Arrange the rows below as a JSON list of strings, one string per line, skipping blank lines. Cover only the rows starting at the beginning of the rows and ending at the line containing "tap(288, 412)".

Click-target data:
────────────────
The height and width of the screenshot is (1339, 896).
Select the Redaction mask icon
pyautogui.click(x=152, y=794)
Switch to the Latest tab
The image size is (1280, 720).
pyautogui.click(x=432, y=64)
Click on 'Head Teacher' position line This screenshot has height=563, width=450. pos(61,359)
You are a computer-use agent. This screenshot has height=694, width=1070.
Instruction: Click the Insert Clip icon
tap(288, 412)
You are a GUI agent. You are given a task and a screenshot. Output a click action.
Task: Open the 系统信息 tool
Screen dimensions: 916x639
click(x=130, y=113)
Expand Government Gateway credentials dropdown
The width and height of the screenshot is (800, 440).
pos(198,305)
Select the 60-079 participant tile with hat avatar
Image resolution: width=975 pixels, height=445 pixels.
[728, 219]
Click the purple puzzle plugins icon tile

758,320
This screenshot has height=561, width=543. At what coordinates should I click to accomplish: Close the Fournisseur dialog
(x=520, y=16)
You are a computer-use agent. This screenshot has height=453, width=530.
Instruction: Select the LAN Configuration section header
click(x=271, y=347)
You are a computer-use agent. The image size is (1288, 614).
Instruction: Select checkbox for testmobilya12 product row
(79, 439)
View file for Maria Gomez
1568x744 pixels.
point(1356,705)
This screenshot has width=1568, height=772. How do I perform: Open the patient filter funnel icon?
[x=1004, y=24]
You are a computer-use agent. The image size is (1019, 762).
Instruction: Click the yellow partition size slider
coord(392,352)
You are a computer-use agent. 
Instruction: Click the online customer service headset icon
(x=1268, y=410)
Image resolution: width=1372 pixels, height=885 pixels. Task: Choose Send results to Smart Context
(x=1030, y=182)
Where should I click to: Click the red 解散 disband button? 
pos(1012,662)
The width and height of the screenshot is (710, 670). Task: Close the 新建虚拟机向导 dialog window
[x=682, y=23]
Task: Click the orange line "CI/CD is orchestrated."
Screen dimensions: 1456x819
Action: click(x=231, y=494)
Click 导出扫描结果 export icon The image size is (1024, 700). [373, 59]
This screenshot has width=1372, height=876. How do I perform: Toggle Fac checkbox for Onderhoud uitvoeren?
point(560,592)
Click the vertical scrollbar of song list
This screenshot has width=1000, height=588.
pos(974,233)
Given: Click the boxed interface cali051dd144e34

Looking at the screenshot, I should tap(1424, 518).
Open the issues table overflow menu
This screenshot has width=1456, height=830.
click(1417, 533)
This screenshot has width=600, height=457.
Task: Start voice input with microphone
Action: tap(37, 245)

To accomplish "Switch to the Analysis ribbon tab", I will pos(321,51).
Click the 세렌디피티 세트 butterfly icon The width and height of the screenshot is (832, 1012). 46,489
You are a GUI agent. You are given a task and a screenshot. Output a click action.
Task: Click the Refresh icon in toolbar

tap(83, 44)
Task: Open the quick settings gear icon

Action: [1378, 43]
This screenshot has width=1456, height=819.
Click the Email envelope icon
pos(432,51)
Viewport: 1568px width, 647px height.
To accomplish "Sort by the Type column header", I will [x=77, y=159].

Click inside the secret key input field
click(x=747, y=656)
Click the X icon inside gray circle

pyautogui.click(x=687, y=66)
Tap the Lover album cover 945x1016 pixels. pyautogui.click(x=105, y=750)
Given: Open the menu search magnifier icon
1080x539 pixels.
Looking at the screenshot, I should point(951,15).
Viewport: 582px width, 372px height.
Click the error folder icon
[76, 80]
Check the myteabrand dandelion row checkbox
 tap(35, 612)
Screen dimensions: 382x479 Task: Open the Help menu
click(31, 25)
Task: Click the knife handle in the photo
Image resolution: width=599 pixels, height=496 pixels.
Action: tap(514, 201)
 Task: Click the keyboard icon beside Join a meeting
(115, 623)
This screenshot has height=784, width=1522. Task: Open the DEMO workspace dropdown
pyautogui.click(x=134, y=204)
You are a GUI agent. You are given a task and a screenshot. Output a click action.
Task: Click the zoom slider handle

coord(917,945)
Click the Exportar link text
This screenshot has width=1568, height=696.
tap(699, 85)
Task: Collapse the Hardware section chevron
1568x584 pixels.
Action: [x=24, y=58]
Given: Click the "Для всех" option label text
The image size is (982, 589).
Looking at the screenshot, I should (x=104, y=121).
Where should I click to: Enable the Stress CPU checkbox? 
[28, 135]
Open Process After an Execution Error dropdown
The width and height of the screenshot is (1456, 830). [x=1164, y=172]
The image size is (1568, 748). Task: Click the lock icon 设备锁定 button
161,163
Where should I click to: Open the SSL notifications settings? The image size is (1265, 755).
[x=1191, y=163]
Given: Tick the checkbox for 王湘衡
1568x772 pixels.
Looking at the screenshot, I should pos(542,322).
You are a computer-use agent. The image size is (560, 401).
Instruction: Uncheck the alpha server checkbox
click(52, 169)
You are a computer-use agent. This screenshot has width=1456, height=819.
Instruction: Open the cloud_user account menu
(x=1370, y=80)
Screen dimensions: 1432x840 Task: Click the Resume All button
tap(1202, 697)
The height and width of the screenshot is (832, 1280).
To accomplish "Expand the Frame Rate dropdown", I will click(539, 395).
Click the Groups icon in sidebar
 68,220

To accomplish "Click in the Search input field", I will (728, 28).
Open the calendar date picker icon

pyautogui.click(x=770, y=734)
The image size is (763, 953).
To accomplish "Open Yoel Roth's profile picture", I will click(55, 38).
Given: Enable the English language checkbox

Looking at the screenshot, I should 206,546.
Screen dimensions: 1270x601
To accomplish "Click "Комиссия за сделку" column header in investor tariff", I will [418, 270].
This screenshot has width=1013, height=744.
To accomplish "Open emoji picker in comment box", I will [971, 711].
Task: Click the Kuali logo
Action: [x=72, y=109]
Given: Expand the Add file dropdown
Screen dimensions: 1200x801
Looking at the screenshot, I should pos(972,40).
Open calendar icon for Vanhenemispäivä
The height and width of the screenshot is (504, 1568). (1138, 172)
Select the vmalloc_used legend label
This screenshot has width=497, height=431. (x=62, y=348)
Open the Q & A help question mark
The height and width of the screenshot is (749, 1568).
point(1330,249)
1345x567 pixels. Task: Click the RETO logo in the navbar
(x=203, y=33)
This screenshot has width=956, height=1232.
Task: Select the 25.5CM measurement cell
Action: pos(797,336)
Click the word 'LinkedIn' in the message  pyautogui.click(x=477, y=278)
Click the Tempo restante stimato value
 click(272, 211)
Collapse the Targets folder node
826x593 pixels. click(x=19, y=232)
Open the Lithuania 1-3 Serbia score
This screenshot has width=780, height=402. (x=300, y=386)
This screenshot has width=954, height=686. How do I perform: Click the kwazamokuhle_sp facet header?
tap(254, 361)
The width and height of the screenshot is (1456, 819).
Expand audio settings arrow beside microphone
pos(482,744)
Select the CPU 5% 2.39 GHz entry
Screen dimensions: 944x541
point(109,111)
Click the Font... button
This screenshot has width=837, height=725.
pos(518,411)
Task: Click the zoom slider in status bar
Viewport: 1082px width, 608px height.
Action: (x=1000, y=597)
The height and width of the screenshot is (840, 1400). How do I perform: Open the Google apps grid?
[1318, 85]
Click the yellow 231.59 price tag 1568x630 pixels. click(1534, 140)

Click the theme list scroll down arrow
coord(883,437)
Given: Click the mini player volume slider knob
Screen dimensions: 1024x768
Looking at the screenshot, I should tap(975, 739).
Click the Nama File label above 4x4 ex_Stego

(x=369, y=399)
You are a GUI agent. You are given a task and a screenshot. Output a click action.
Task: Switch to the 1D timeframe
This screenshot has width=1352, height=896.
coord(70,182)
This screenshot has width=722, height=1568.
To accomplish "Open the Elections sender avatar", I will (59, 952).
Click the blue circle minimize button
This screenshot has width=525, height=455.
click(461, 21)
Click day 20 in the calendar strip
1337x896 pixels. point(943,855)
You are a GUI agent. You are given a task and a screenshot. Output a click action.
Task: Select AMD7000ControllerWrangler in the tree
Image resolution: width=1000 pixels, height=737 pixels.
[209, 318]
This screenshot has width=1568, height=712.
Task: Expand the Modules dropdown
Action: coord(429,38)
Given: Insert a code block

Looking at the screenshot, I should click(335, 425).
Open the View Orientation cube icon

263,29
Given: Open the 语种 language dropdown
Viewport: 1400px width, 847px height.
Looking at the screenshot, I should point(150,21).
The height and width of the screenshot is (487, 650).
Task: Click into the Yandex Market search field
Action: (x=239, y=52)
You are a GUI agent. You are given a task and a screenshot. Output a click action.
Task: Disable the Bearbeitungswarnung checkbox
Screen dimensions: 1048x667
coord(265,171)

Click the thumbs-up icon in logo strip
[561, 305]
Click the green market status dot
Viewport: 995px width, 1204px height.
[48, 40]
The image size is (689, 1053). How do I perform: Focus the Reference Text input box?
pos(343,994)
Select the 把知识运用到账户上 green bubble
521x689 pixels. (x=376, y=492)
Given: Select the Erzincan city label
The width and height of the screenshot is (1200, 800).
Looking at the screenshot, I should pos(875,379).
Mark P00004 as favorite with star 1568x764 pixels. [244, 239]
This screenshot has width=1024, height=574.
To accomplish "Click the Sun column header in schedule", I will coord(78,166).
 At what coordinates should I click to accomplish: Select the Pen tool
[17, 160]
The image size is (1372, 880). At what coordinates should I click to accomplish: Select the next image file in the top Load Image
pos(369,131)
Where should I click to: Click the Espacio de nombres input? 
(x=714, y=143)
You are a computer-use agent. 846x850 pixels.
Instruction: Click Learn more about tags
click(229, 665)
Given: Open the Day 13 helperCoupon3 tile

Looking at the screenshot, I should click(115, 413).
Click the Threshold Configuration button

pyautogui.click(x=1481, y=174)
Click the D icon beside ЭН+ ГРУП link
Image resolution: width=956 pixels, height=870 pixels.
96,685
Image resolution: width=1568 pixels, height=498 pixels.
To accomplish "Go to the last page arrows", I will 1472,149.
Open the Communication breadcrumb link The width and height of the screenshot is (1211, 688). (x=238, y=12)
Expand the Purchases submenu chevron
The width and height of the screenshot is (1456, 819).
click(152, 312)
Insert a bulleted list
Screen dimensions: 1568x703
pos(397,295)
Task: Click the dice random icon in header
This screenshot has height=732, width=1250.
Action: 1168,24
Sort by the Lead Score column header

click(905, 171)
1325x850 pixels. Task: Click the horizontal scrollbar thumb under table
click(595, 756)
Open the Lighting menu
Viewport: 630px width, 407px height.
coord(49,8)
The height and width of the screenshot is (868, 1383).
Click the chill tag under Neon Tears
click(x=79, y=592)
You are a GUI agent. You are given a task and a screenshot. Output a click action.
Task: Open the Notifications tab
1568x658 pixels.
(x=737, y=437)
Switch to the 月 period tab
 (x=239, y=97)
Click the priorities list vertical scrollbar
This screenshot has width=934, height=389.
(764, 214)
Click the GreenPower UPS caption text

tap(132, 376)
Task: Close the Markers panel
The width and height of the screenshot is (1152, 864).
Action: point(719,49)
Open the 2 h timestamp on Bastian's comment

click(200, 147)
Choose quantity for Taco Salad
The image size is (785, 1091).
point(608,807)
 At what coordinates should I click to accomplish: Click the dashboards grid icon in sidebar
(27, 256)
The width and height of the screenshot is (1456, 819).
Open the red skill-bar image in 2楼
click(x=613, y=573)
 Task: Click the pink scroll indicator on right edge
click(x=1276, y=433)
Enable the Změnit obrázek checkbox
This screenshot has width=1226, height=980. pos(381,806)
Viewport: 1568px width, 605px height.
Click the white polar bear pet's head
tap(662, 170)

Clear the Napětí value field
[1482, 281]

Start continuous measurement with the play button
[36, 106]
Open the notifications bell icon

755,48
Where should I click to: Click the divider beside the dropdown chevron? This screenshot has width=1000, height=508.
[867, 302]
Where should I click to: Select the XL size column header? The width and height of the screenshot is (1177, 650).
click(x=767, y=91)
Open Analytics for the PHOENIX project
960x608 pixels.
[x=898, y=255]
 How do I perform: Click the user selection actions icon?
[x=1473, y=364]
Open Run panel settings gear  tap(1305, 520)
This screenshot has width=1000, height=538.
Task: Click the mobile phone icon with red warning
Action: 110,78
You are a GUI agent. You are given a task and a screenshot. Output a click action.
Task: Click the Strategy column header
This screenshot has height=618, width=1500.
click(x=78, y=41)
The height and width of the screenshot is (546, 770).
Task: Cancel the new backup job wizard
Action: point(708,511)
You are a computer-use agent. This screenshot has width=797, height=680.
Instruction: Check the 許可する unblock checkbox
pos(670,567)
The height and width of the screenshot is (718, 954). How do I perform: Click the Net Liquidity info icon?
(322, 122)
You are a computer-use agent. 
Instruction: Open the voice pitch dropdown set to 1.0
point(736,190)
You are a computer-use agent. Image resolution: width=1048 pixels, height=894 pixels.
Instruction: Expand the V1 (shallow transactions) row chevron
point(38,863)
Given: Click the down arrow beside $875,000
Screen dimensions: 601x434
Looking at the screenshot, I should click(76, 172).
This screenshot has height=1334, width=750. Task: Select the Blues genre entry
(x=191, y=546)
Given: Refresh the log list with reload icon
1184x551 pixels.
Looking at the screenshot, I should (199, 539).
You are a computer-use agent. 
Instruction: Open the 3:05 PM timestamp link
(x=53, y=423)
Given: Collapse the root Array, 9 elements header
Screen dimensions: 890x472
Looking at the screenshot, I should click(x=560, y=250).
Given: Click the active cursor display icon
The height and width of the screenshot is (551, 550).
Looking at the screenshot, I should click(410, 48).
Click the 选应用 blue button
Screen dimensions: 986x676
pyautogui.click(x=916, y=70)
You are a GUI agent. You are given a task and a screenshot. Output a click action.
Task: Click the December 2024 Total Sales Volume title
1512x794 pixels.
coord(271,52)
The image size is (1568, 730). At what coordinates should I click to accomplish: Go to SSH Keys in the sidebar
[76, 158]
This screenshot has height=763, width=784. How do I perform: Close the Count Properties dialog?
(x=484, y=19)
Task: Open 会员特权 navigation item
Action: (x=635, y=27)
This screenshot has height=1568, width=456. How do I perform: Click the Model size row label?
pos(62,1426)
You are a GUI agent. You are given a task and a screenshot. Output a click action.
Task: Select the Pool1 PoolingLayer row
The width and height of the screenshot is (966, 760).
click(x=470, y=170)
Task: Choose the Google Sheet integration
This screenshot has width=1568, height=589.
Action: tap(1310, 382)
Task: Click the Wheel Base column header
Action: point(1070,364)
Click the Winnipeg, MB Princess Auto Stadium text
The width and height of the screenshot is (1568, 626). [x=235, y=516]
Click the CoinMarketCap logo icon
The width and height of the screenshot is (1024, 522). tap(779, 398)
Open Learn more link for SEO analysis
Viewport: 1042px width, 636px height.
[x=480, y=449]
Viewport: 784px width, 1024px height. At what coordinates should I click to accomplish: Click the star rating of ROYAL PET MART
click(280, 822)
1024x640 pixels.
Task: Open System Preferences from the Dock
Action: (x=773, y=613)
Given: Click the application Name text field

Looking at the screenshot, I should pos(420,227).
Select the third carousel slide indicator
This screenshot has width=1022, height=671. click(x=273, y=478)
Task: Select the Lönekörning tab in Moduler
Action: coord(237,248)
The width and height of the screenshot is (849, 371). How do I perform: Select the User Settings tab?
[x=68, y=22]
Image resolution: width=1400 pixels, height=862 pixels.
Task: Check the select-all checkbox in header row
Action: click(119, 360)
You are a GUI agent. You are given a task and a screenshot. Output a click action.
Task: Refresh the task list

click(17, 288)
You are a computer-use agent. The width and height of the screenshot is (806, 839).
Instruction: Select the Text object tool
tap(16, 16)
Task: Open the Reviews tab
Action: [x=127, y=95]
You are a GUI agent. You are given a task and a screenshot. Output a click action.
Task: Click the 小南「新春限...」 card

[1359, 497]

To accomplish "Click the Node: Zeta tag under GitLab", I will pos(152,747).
────────────────
* **The completed task**
[
  "The height and width of the screenshot is (1339, 896).",
  "Select the Redaction mask icon",
  "pyautogui.click(x=152, y=794)",
  "Switch to the Latest tab",
  "The image size is (1280, 720).",
  "pyautogui.click(x=432, y=64)",
  "Click on 'Head Teacher' position line This screenshot has height=563, width=450. pos(61,359)",
  "You are a computer-use agent. This screenshot has height=694, width=1070.",
  "Instruction: Click the Insert Clip icon",
  "tap(288, 412)"
]